EXCERPTED PASSAGE:
— BEGIN —

Wednesday, 24 June 2015

Tall Ships Youth Trust : Fastnet Challenge 2015 Part 2

While some of us are either busy in the yard, or catching up with office work at the weekend, Vernon has taken part in his second weekend preparing for the Fastnet Challenge.

Friday 19th June 2015
Our third race started at 1930 on 19th June with a spectacular run under spinnaker down the eastern Solent and out past Bembridge ledge en-route for Guernsey. All was well until a  crew member went to the windward heads, in socks (two mistakes  later admitted), and took a flyer from the windward heads across the companionway and through the leeward heads door, making a very firm connection  of  face on sink unit...........and lay VERY stunned, and bleeding. Some attention made a temporary repair to a facial wound, but the casualty had also impacted eye and teeth : the wise move with a head injury such as this was to put  ashore for an A&E assessment, which we did, with a trip back to Portsmouth, costing us 12 hours. (A later report suggested the casualty was OK, fortunately, though pride will have suffered.) We continued racing, but did not have time to reach Guernsey, though we had some excellent sailing, and a variety of changes, notably from spinnaker to Yankee2 + staysail at night, slightly later than ideal, and very strenuous in ‘bouncy’ conditions, but better not to attempt that when crossing the main shipping lane ! We all arrived back very tired, but had some welcome rest at anchor in Sandown Bay before making our way back to Portsmouth.

— END —

ENTRIES:
— BEGIN —

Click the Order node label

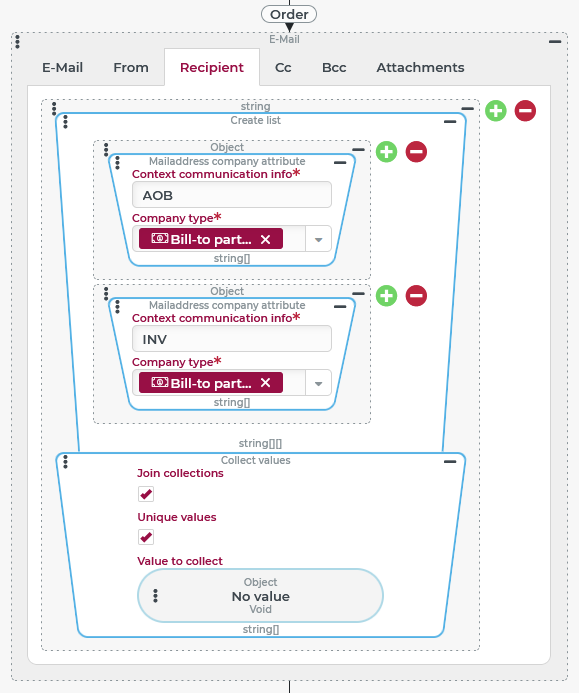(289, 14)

— END —
— BEGIN —

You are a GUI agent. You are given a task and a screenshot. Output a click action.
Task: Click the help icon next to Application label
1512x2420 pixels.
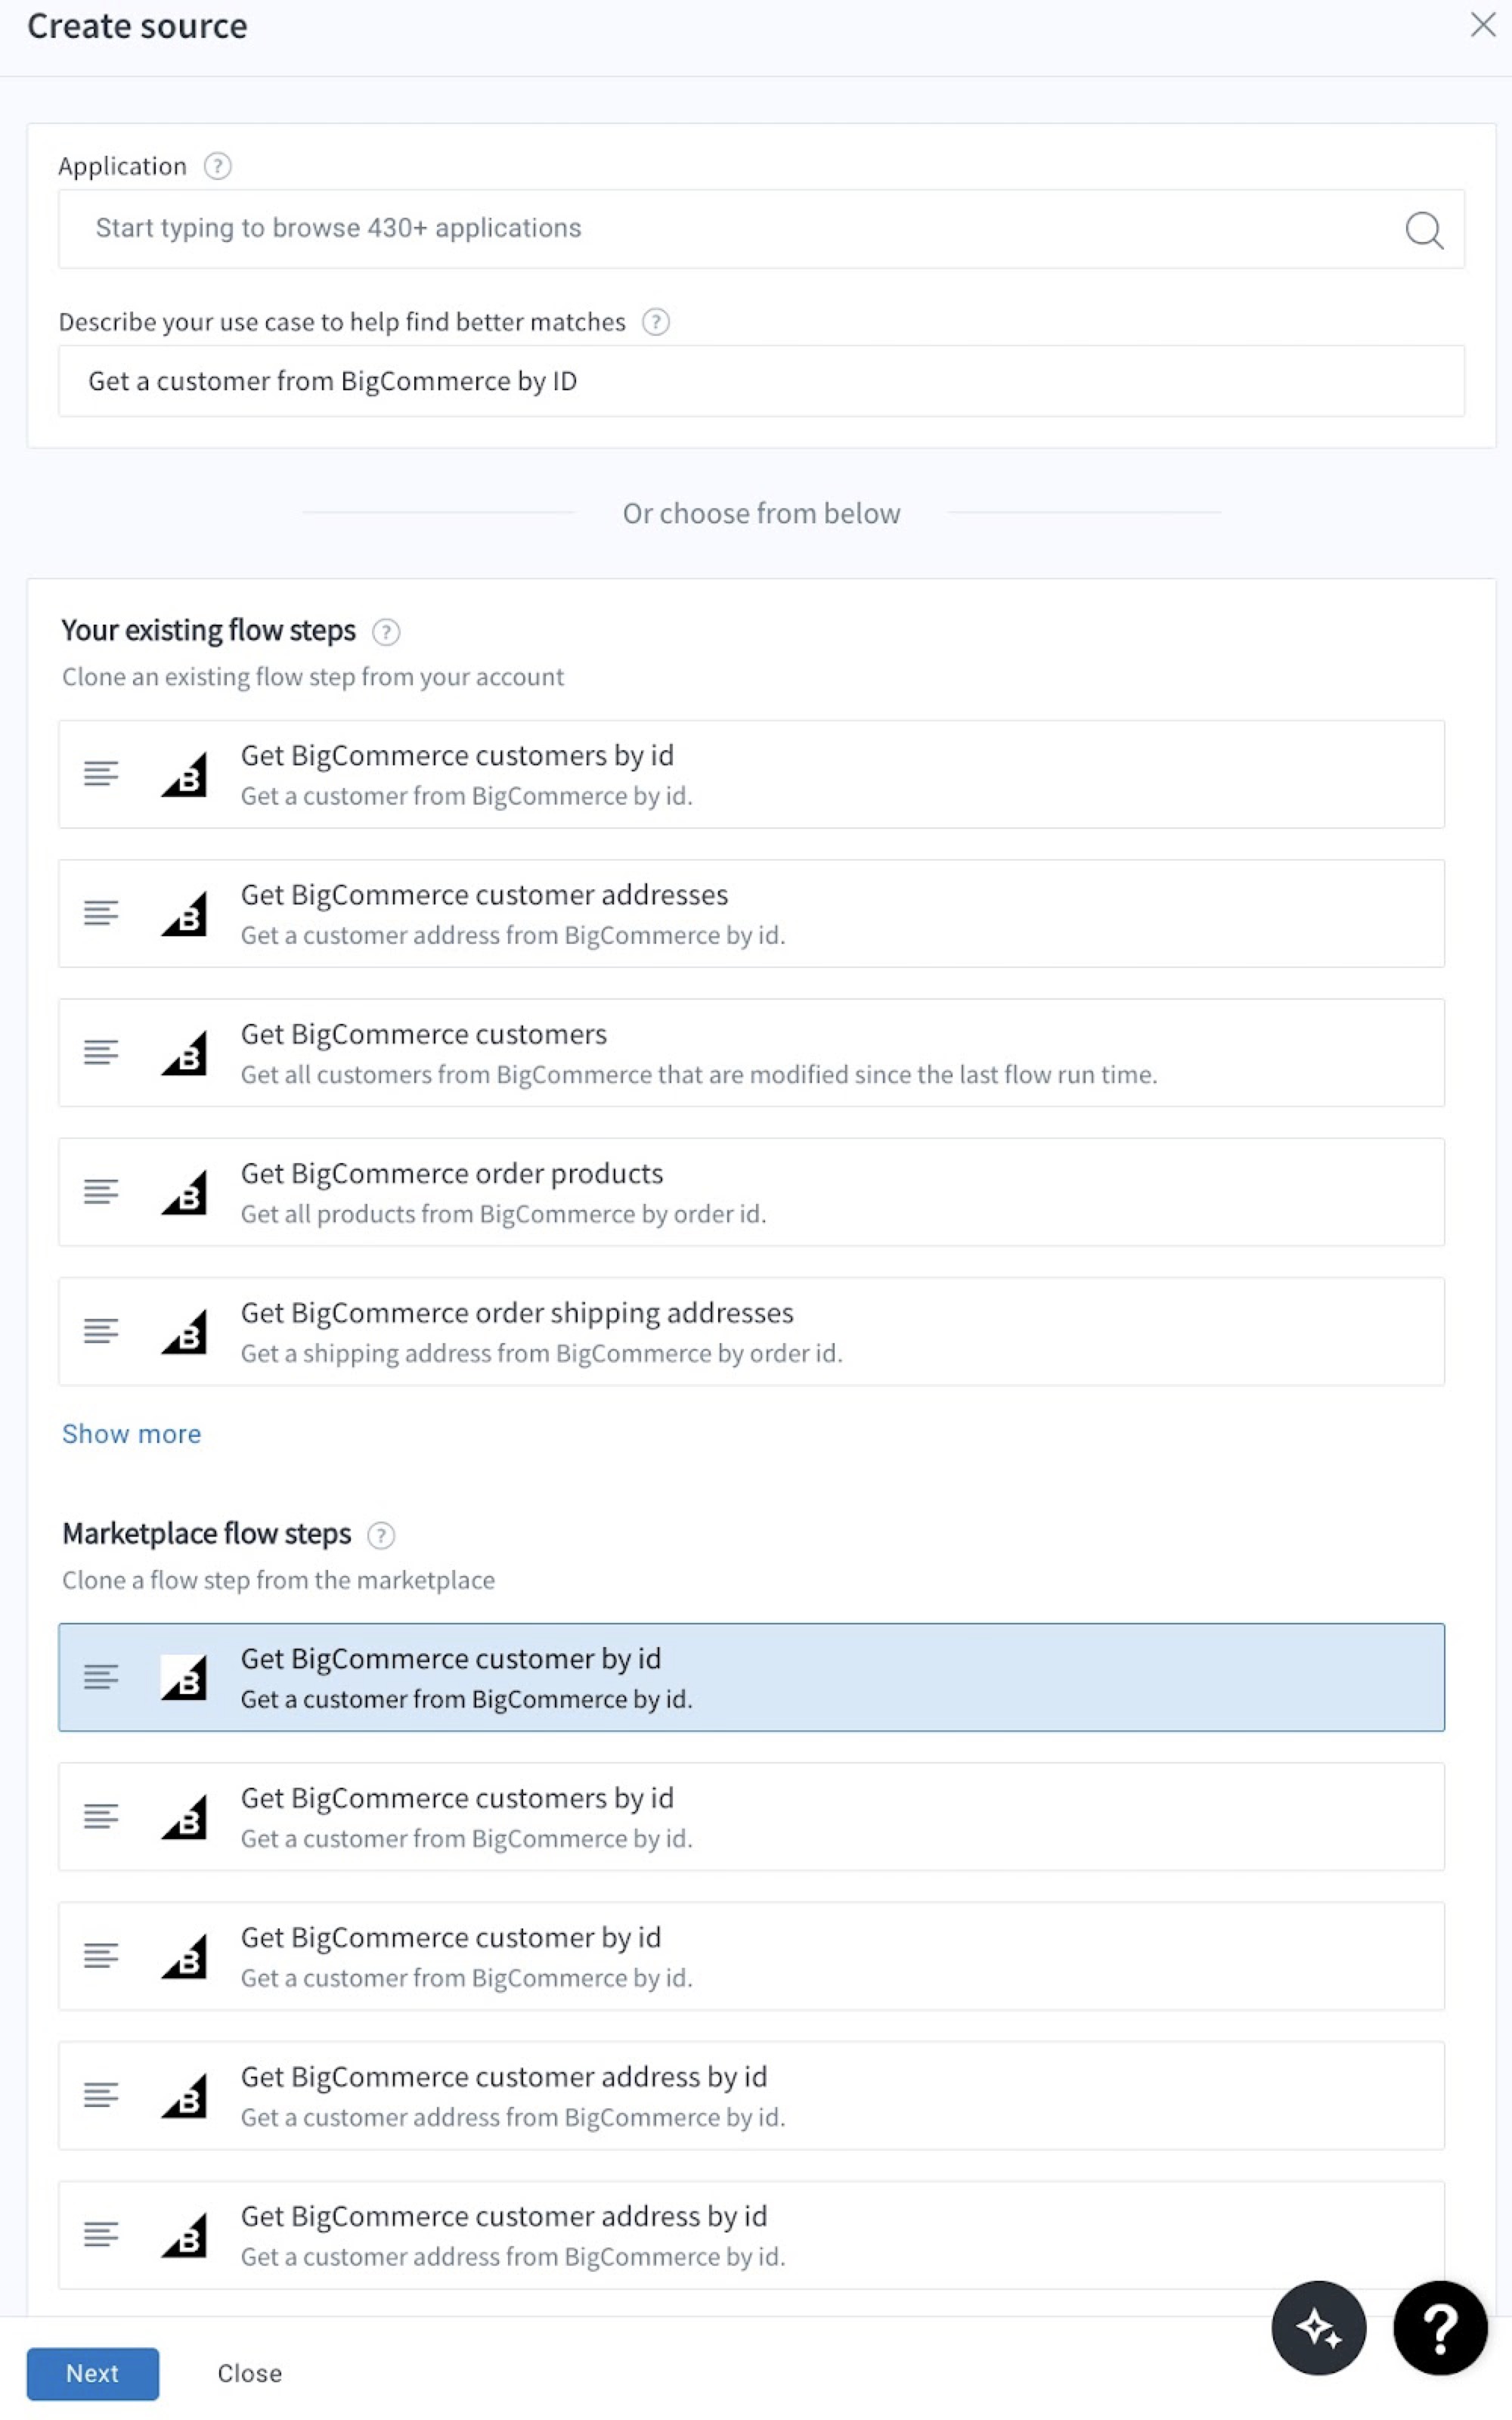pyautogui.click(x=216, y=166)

— END —

DIRECTIVES:
1. Copy the Fastnet Challenge post word for word, in full.
2. Repeat the entries verbatim from the line with "You are a GUI" up to and including the line with "pyautogui.click(x=216, y=166)", leaving out the pictures.
The Fastnet Challenge post and the entries are unrelated materials.

SOLUTIONS TO THE PROBLEMS:
1.
Wednesday, 24 June 2015

Tall Ships Youth Trust : Fastnet Challenge 2015 Part 2

While some of us are either busy in the yard, or catching up with office work at the weekend, Vernon has taken part in his second weekend preparing for the Fastnet Challenge.

Friday 19th June 2015
Our third race started at 1930 on 19th June with a spectacular run under spinnaker down the eastern Solent and out past Bembridge ledge en-route for Guernsey. All was well until a  crew member went to the windward heads, in socks (two mistakes  later admitted), and took a flyer from the windward heads across the companionway and through the leeward heads door, making a very firm connection  of  face on sink unit...........and lay VERY stunned, and bleeding. Some attention made a temporary repair to a facial wound, but the casualty had also impacted eye and teeth : the wise move with a head injury such as this was to put  ashore for an A&E assessment, which we did, with a trip back to Portsmouth, costing us 12 hours. (A later report suggested the casualty was OK, fortunately, though pride will have suffered.) We continued racing, but did not have time to reach Guernsey, though we had some excellent sailing, and a variety of changes, notably from spinnaker to Yankee2 + staysail at night, slightly later than ideal, and very strenuous in ‘bouncy’ conditions, but better not to attempt that when crossing the main shipping lane ! We all arrived back very tired, but had some welcome rest at anchor in Sandown Bay before making our way back to Portsmouth.

2.
You are a GUI agent. You are given a task and a screenshot. Output a click action.
Task: Click the help icon next to Application label
1512x2420 pixels.
pyautogui.click(x=216, y=166)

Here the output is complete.